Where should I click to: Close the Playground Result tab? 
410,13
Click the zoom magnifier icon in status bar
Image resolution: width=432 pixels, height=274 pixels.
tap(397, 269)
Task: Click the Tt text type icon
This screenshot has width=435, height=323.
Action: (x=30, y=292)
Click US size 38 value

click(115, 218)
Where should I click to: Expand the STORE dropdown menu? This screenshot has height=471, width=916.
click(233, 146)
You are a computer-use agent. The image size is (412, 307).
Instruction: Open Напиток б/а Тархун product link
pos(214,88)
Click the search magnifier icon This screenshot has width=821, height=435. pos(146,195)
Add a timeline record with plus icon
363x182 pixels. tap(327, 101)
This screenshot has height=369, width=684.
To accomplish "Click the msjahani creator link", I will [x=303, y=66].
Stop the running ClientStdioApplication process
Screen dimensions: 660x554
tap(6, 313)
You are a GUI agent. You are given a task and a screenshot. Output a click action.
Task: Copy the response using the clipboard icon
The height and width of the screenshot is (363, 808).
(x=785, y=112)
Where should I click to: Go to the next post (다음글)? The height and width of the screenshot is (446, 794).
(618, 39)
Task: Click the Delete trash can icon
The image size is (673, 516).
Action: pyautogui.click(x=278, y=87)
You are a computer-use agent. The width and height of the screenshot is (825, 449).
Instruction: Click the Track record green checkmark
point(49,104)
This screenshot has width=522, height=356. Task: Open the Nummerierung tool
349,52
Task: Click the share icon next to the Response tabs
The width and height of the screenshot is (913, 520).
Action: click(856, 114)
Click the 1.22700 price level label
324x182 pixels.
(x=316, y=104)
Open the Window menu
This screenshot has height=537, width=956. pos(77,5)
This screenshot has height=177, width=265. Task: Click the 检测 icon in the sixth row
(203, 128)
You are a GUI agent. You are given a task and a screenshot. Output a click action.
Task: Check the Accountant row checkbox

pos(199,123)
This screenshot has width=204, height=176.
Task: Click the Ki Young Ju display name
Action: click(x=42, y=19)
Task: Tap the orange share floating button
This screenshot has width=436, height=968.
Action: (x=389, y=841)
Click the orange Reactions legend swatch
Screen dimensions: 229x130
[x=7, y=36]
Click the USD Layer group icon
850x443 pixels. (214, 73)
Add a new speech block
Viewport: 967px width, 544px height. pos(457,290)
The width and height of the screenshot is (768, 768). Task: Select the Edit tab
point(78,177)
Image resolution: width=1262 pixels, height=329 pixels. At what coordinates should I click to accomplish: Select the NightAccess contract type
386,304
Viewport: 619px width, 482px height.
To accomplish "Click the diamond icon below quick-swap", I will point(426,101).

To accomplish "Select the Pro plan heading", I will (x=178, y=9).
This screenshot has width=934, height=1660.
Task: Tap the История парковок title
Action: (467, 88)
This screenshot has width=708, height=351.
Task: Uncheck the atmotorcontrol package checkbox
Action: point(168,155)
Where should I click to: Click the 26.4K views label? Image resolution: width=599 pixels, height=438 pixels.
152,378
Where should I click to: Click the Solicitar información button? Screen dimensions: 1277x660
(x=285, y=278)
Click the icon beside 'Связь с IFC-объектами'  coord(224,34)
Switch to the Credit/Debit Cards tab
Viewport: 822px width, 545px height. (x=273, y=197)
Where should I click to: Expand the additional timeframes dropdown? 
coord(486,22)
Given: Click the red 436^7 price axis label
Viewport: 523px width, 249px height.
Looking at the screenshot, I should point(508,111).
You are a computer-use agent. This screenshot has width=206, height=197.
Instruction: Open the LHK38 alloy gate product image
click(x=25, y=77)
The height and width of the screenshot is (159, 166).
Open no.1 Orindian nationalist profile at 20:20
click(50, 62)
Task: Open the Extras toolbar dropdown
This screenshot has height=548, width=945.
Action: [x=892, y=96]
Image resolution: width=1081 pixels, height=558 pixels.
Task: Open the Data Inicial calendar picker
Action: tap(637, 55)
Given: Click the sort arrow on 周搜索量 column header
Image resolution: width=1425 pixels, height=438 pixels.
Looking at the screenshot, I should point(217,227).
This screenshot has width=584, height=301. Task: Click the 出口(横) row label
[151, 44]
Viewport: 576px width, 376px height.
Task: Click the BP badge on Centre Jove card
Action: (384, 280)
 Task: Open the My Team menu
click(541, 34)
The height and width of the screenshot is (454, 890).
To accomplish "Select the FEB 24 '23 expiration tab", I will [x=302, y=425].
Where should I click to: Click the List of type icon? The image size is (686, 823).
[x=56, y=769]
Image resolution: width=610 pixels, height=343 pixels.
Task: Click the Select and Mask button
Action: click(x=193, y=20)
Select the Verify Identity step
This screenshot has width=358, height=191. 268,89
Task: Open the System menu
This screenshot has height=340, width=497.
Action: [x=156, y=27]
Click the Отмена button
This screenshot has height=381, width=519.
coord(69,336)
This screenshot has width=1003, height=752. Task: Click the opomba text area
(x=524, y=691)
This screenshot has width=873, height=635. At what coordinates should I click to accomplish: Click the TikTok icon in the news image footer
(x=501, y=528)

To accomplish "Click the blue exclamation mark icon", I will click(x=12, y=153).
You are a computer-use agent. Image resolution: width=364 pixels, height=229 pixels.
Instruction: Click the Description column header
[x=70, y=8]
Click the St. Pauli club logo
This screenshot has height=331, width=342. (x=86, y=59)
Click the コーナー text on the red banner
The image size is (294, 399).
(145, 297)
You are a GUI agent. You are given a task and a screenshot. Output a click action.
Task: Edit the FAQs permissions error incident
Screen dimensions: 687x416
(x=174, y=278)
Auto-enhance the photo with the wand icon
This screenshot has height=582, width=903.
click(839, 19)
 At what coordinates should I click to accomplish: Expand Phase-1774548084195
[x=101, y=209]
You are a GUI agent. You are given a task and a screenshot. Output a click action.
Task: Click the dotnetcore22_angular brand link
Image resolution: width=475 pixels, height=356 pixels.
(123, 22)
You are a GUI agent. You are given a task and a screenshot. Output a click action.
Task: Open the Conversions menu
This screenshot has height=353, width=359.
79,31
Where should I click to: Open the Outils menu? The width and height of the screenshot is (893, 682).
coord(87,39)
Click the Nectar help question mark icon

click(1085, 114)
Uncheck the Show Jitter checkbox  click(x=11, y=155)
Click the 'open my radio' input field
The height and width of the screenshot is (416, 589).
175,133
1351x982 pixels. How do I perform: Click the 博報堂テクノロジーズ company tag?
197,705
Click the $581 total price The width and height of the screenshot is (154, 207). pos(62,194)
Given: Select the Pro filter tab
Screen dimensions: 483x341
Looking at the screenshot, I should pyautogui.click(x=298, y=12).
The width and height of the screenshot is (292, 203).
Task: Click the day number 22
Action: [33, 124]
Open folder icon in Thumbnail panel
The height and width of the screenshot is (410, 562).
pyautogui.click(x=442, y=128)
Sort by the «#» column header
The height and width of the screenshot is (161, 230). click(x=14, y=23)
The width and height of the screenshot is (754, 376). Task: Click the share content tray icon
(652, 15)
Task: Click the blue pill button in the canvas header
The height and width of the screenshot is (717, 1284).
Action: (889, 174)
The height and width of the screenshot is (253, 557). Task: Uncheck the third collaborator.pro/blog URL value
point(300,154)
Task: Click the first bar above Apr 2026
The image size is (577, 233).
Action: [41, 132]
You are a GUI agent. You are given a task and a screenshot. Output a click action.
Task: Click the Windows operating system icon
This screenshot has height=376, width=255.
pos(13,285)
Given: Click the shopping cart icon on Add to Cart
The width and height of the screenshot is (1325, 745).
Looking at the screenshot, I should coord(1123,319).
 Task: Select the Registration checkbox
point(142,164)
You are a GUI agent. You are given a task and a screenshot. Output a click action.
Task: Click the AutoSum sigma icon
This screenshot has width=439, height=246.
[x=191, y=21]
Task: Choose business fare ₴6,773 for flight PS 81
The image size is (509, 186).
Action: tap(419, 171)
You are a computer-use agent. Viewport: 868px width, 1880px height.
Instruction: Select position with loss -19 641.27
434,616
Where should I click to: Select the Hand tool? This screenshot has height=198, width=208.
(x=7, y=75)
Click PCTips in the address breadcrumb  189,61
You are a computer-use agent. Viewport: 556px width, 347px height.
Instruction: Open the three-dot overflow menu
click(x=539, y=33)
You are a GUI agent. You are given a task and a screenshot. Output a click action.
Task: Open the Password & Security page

# ASSIGNMENT
Go line by line through the data above and report each one that holds the string "blue".

# EXERCISE OUTPUT
To accomplish "Click the blue exclamation mark icon", I will click(x=12, y=153).
Task: Click the blue pill button in the canvas header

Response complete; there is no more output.